Every entry should be copied exactly, with nothing added or dropped.

------------

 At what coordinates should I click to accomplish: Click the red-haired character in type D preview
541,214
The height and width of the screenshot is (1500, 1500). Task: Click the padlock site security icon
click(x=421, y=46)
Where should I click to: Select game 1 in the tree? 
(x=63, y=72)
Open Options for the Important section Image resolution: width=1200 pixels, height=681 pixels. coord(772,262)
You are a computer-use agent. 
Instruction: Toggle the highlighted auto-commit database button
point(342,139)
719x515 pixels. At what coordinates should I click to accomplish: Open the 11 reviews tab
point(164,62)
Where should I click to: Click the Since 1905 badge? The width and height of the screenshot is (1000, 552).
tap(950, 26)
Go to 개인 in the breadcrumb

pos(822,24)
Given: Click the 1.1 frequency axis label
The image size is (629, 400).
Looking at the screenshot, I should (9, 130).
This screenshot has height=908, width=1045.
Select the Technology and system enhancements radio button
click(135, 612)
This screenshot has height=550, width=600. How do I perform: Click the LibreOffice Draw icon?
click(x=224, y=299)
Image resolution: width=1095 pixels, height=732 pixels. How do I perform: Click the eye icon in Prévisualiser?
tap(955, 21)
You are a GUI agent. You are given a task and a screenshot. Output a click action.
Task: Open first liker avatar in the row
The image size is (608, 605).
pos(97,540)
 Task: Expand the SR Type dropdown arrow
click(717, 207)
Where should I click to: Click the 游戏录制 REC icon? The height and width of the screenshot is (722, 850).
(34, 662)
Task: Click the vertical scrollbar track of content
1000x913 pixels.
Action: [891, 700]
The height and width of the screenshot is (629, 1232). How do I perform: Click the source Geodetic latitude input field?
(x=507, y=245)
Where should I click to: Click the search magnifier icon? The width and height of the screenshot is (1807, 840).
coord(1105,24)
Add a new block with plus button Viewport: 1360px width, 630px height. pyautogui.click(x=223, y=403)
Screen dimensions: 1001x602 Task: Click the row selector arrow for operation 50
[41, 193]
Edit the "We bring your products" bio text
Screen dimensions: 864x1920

------------

* Answer to this task
 At what coordinates should I click to accomplish: Click the red-haired character in type D preview
541,214
The height and width of the screenshot is (1500, 1500). Task: Click the padlock site security icon
click(x=421, y=46)
Where should I click to: Select game 1 in the tree? 
(x=63, y=72)
Open Options for the Important section Image resolution: width=1200 pixels, height=681 pixels. coord(772,262)
You are a computer-use agent. 
Instruction: Toggle the highlighted auto-commit database button
point(342,139)
719x515 pixels. At what coordinates should I click to accomplish: Open the 11 reviews tab
point(164,62)
Where should I click to: Click the Since 1905 badge? The width and height of the screenshot is (1000, 552).
tap(950, 26)
Go to 개인 in the breadcrumb

pos(822,24)
Given: Click the 1.1 frequency axis label
The image size is (629, 400).
Looking at the screenshot, I should (9, 130).
This screenshot has height=908, width=1045.
Select the Technology and system enhancements radio button
click(135, 612)
This screenshot has height=550, width=600. How do I perform: Click the LibreOffice Draw icon?
click(x=224, y=299)
Image resolution: width=1095 pixels, height=732 pixels. How do I perform: Click the eye icon in Prévisualiser?
tap(955, 21)
You are a GUI agent. You are given a task and a screenshot. Output a click action.
Task: Open first liker avatar in the row
The image size is (608, 605).
pos(97,540)
 Task: Expand the SR Type dropdown arrow
click(717, 207)
Where should I click to: Click the 游戏录制 REC icon? The height and width of the screenshot is (722, 850).
(34, 662)
Task: Click the vertical scrollbar track of content
1000x913 pixels.
Action: [891, 700]
The height and width of the screenshot is (629, 1232). How do I perform: Click the source Geodetic latitude input field?
(x=507, y=245)
Where should I click to: Click the search magnifier icon? The width and height of the screenshot is (1807, 840).
coord(1105,24)
Add a new block with plus button Viewport: 1360px width, 630px height. pyautogui.click(x=223, y=403)
Screen dimensions: 1001x602 Task: Click the row selector arrow for operation 50
[41, 193]
Edit the "We bring your products" bio text
Screen dimensions: 864x1920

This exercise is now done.